ROMAN. « Le siège de Vienne », d’Horia Ursu

XÉNIA

Telle qu’elle nous parvient en français, la littérature de l’Est européen chemine apparemment à contre-courant de la vague de populisme actuelle. Le Siège de Vienne, de l’écrivain roumain Horia Ursu, en fournit une preuve supplémentaire. Le titre concentre toute la nostalgie d’un univers perdu, celui d’un avant-guerre dont Vienne aurait représenté la capitale rêvée, mythique symbole d’une diversité culturelle abattue sous les coups successifs du nationalisme et du socialisme réel, tous deux adeptes, à leur manière, de l’homogénéisation forcée. Le roman tente de saisir la mémoire d’une pluralité évanouie, au moment de son ultime dissolution, alors que la Roumanie des années 1990, après la révolution qui a mis fin au règne de Ceausescu, s’apprête à basculer dans la mondialisation, sans y être encore. Le livre nous plonge au cœur d’une ville moyenne de Transylvanie, au tout début de l’année 1995, paysage moderne de dévastation, qu’Horia Ursu sait décrire avec un humour de fossoyeur, plus proche du sarcasme que de la franche gaieté. Nicolas Weill

« Le Siège de Vienne » (Asediul Vienei), d’Horia Ursu, traduit du roumain par Florica Courriol, Xénia, 368 p., 20 €.

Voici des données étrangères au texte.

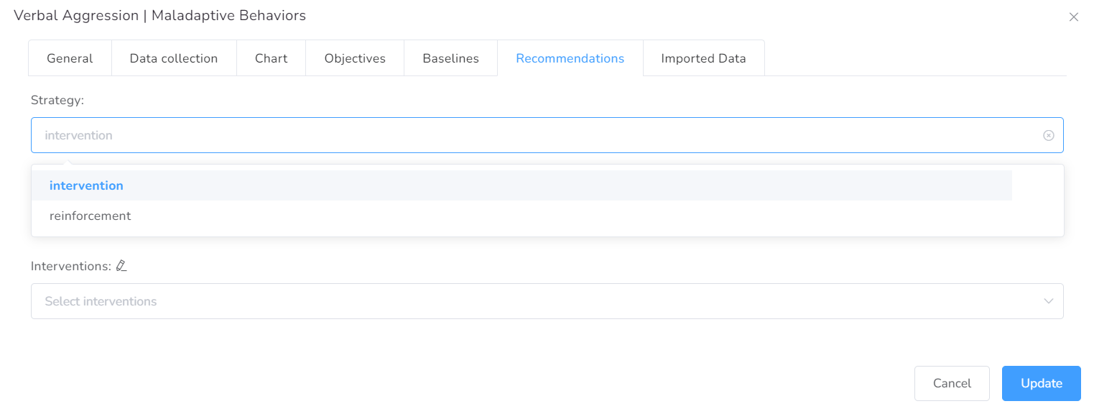Choose the "reinforcement" strategy option
The image size is (1094, 414).
click(x=90, y=216)
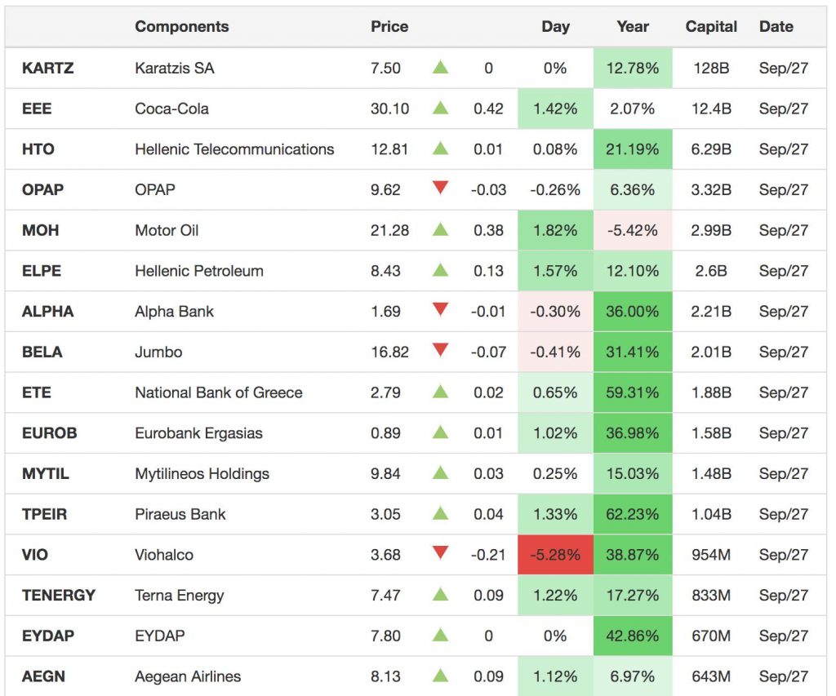Open the National Bank of Greece entry
This screenshot has width=836, height=696.
(x=220, y=392)
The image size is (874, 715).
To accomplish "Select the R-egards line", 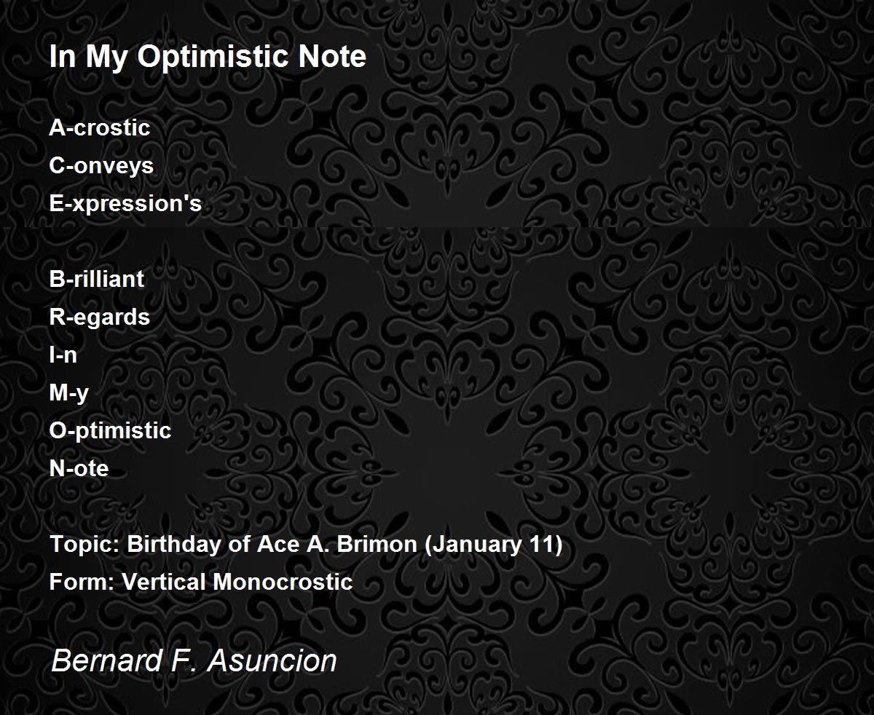I will coord(100,317).
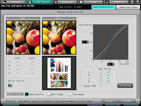This screenshot has width=141, height=106.
Task: Switch to the LISTE TRAVAUX tab
Action: [39, 2]
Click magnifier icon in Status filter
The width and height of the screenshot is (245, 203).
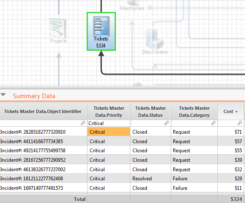167,123
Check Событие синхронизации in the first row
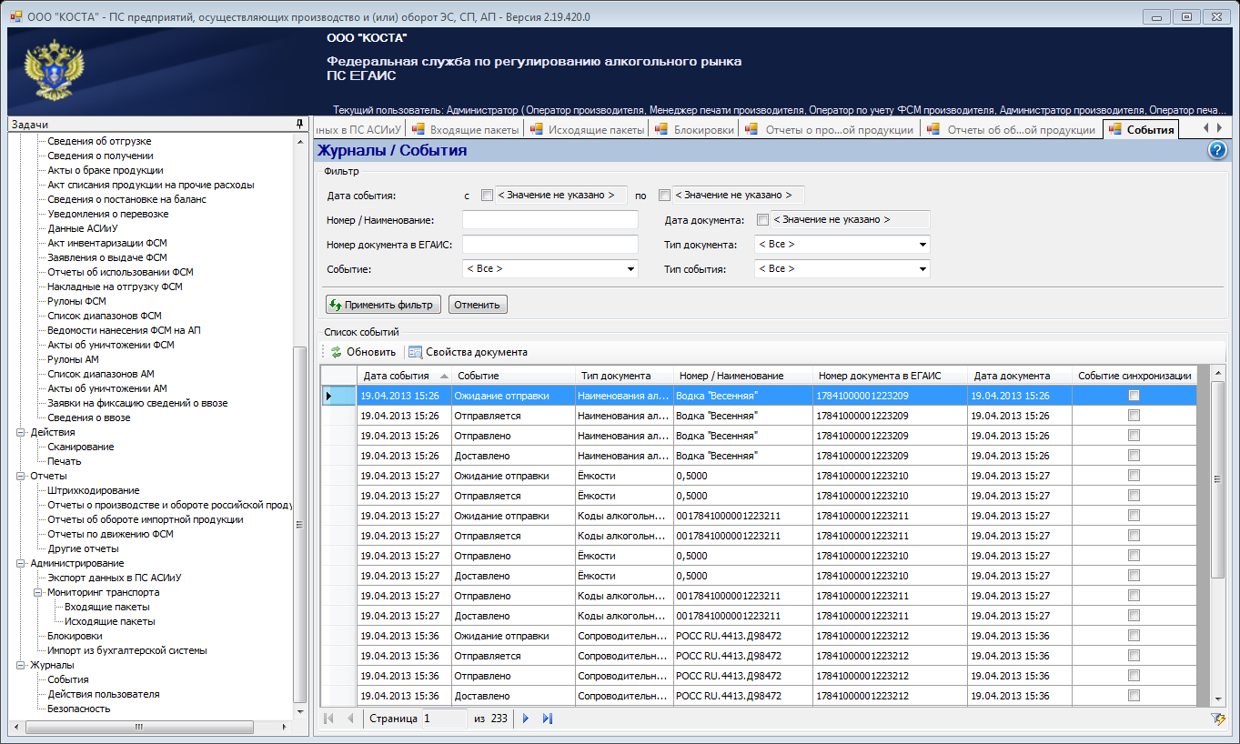This screenshot has width=1240, height=744. click(1134, 396)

ROMAN. « Power Play », de Mike Nicol

SEUIL / CADRE NOIR

Lutte de pouvoir, trahisons, un viol indescriptible suivi de mutilation, un acte de cannibalisme, un total de quinze meurtres… Le Sud-Africain Mike Nicol livre, avec Power Play, une version contemporaine de Titus Andronicus, la pièce la plus sanglante de Shakespeare. Transposée dans le Flats, la zone de tous les trafics dans la métropole du Cap, la tragédie prend un relief à la fois plus sombre et plus ensoleillé. Les deux ennemies de Power Play portent pour prénom Titus et Tamora. Au XXIe siècle, celle-ci n’est plus la reine des Goths, mais la chef des Mongols, un réseau mafieux désireux de rafler le territoire de la vallée de l’Abondance, au nord du Cap, à la bande des Pretty Boyz. Dans ce cycle de vengeance, où se mêlent les gangs, les services secrets, des psychopathes et des diplomates, ainsi que deux investisseurs chinois, ce sont les enfants des clans qui vont en pâtir, souffrir et mourir à la place des parents, comme chez Shakespeare. Macha Séry

« Power Play », de Mike Nicol, traduit de l’anglais (Afrique du Sud) par Jean Esch, Seuil, « Cadre noir », 384 p., 22 €.